● EXERCISE OBJECTIVE
Filter the entries for the string "will". Copy each line that has it.

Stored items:
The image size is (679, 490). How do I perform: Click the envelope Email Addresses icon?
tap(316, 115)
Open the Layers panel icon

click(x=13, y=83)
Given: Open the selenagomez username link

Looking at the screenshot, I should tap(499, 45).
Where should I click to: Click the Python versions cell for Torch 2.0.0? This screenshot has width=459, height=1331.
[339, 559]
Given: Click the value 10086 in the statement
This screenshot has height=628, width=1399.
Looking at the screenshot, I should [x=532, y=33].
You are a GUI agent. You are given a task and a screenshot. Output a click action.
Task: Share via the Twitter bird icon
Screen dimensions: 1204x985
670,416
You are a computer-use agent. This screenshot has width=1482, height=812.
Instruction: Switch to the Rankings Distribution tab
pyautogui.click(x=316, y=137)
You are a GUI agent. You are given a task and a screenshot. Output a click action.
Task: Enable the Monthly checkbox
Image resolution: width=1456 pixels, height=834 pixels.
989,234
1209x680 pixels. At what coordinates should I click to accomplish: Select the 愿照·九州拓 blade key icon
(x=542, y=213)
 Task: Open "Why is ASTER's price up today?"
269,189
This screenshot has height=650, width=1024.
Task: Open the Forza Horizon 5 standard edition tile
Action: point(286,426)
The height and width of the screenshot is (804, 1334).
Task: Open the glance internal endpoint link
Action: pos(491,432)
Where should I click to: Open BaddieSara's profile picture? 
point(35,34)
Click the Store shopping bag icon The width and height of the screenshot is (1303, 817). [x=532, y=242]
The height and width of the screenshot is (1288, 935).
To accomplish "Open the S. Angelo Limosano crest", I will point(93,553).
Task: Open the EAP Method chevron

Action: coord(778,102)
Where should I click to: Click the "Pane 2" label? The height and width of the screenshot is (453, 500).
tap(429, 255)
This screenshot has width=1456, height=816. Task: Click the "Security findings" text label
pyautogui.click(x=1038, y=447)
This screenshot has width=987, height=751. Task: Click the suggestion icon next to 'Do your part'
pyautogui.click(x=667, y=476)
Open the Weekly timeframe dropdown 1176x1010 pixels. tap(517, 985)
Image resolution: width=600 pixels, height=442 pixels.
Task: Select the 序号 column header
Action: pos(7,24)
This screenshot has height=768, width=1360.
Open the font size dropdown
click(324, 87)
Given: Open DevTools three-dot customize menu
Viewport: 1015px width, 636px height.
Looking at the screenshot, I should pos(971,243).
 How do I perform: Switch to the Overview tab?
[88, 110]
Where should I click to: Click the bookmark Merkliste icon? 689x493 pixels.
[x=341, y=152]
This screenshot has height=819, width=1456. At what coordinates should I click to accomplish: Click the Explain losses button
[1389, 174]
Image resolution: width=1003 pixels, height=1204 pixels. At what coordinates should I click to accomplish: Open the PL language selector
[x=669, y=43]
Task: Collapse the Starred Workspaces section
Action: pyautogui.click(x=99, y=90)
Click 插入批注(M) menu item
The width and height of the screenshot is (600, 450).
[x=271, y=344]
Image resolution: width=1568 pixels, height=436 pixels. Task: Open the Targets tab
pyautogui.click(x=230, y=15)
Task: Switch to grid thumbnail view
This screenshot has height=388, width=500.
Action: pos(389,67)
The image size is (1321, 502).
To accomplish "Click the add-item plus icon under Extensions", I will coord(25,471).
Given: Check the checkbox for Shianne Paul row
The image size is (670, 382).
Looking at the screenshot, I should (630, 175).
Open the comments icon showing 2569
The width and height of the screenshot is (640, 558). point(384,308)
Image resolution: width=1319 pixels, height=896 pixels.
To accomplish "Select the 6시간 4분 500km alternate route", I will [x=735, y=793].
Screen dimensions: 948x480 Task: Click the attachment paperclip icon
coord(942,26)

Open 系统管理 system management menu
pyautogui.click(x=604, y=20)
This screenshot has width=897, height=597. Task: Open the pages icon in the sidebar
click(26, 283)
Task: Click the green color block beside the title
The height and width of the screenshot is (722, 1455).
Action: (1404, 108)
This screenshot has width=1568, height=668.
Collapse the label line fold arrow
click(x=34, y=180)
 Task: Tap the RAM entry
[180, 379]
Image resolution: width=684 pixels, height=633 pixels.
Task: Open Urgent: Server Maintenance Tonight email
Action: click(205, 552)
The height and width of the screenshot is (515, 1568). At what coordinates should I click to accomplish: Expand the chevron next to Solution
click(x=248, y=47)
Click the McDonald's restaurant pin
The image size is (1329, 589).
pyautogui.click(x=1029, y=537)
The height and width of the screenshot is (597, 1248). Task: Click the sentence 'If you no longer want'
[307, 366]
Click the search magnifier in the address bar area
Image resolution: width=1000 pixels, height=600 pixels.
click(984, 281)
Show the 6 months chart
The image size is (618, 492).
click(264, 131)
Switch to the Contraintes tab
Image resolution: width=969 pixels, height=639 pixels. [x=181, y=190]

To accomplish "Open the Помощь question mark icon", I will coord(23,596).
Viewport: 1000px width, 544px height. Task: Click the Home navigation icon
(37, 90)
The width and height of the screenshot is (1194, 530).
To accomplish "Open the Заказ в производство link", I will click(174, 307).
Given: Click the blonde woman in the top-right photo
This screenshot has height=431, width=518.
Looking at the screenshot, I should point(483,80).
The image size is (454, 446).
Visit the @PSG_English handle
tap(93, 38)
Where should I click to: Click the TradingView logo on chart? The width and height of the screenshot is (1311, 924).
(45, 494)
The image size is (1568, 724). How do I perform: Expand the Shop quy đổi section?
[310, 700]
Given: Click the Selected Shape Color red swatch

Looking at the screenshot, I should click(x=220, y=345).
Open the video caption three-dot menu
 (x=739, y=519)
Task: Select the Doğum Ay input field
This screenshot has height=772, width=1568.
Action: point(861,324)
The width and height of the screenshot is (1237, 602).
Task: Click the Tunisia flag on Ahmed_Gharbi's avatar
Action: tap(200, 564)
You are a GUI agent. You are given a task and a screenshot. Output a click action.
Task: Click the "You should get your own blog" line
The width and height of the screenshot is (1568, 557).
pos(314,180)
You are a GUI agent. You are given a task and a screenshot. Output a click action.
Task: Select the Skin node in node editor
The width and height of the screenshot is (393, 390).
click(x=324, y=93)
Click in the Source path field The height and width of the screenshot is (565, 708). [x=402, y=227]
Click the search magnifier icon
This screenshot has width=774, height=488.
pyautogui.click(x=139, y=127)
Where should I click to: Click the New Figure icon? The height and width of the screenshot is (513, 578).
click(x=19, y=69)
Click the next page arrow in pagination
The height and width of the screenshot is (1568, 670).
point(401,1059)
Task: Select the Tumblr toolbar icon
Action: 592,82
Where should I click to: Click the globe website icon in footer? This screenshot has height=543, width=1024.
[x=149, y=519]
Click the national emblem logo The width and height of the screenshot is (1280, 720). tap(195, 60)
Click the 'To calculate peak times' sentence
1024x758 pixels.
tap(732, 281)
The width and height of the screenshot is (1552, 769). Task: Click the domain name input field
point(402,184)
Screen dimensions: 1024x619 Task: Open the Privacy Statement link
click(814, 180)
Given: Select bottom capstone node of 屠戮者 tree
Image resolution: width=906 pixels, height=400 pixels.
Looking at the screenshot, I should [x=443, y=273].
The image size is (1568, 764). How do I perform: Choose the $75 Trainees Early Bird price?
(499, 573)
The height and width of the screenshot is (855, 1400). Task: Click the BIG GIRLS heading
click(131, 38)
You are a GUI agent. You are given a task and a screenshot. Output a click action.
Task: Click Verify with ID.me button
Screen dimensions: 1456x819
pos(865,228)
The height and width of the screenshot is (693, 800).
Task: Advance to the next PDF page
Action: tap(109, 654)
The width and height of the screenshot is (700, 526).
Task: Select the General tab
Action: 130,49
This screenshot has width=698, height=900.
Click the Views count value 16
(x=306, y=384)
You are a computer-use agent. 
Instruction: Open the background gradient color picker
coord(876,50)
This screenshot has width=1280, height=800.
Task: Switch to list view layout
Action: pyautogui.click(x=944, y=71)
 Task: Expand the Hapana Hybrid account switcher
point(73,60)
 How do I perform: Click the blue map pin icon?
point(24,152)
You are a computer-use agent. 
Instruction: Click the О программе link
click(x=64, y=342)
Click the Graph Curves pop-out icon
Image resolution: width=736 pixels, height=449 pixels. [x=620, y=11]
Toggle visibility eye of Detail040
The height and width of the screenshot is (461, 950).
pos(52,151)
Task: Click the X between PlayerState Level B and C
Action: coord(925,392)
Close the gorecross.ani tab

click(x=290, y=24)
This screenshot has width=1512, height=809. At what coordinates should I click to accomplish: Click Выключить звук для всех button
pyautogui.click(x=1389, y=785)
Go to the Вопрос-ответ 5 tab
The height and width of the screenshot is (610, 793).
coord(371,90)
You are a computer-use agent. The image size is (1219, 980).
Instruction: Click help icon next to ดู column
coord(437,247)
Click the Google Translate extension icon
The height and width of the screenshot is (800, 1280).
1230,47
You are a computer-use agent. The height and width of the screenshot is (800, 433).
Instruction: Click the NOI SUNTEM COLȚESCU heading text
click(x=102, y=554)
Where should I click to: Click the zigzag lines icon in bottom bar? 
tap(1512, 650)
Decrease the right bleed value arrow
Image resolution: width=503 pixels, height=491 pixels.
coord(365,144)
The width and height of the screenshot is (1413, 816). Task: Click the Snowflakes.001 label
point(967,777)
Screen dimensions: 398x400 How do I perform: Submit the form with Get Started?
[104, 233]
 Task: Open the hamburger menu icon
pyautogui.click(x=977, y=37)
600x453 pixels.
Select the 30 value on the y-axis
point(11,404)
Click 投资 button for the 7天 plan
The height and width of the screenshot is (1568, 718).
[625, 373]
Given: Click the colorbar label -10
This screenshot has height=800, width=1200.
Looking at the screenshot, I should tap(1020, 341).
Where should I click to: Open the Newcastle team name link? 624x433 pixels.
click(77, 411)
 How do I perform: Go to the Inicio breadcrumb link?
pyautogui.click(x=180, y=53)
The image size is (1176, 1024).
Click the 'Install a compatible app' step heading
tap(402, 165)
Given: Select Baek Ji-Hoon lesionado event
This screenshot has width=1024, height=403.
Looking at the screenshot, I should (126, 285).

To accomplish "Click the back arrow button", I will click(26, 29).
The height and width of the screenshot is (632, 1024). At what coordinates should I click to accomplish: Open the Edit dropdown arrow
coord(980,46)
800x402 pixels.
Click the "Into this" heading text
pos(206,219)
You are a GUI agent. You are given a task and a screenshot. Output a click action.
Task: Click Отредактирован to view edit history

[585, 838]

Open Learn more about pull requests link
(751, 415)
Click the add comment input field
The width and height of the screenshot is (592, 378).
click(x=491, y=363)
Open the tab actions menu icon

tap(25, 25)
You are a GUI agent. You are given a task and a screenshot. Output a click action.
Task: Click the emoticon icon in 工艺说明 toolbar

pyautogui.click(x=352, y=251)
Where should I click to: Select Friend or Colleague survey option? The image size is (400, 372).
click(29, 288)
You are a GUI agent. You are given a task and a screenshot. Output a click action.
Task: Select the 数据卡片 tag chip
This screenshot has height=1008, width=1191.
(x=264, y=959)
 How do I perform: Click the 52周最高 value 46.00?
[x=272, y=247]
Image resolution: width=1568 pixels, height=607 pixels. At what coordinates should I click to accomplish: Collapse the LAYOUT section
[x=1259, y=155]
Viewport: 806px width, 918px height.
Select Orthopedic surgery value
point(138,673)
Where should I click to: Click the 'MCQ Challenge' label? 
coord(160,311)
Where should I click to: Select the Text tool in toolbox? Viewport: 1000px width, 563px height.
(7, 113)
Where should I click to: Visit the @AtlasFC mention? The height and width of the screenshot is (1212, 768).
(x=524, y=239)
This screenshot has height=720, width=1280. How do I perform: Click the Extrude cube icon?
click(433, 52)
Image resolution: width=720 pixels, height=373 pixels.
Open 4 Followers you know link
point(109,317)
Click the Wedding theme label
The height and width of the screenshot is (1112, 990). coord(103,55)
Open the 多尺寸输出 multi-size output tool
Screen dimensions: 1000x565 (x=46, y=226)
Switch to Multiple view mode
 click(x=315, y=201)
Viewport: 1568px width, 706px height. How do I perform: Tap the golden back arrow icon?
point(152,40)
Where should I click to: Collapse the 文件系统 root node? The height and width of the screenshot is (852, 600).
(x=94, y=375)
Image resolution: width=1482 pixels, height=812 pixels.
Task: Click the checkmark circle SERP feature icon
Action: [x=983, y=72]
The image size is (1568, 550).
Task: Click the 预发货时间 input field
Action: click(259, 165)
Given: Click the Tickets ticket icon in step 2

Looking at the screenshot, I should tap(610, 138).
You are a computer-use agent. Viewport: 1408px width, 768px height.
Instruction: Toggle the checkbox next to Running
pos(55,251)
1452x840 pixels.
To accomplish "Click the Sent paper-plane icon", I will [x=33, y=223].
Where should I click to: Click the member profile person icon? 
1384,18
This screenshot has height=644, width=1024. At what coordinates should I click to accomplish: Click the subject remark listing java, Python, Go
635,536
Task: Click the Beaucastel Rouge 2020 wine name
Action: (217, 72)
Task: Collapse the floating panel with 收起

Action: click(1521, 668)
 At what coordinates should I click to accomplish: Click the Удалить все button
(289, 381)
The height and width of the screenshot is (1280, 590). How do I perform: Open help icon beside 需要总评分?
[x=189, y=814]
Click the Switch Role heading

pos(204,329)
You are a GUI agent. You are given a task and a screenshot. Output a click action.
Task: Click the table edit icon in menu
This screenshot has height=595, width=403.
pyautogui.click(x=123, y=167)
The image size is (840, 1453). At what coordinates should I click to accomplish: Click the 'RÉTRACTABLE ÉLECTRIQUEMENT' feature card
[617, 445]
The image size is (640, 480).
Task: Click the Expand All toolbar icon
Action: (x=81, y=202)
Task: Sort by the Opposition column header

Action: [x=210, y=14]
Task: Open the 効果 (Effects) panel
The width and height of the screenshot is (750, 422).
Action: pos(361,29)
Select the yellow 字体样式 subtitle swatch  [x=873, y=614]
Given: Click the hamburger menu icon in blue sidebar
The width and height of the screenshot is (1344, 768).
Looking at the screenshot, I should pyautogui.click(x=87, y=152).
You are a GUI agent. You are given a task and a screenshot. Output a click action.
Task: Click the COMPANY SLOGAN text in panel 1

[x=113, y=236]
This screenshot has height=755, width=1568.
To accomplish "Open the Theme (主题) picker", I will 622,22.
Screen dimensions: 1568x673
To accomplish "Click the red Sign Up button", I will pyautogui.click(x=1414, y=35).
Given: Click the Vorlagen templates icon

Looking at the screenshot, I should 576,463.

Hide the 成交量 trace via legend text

● TASK RESULT
To accomplish "Open the S. Angelo Limosano crest", I will point(93,553).
To accomplish "Click the add-item plus icon under Extensions", I will coord(25,471).
To accomplish "Select the 6시간 4분 500km alternate route", I will [x=735, y=793].
To accomplish "Open the Помощь question mark icon", I will coord(23,596).
To accomplish "Open the Заказ в производство link", I will click(174, 307).
To accomplish "Click the back arrow button", I will click(26, 29).
To accomplish "Click the Sent paper-plane icon", I will [x=33, y=223].
To accomplish "Open the Theme (主题) picker", I will 622,22.
To accomplish "Click the red Sign Up button", I will pyautogui.click(x=1414, y=35).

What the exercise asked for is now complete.